● INSTRUCTIONS TO FOLLOW
Reproduce exactly the line with "Click the 5 reward points bullet point" and all the lines beneath it, stopping only at the end of the material.

● SOURCE DATA
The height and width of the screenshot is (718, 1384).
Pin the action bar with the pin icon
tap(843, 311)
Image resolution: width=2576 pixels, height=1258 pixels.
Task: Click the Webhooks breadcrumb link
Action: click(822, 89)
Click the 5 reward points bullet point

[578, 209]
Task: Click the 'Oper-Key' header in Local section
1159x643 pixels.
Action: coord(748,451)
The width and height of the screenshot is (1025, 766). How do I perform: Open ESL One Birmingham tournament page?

● RESPONSE
Click the 5 reward points bullet point

[578, 209]
Task: Click the 'Oper-Key' header in Local section
1159x643 pixels.
Action: coord(748,451)
The width and height of the screenshot is (1025, 766). How do I perform: Open ESL One Birmingham tournament page?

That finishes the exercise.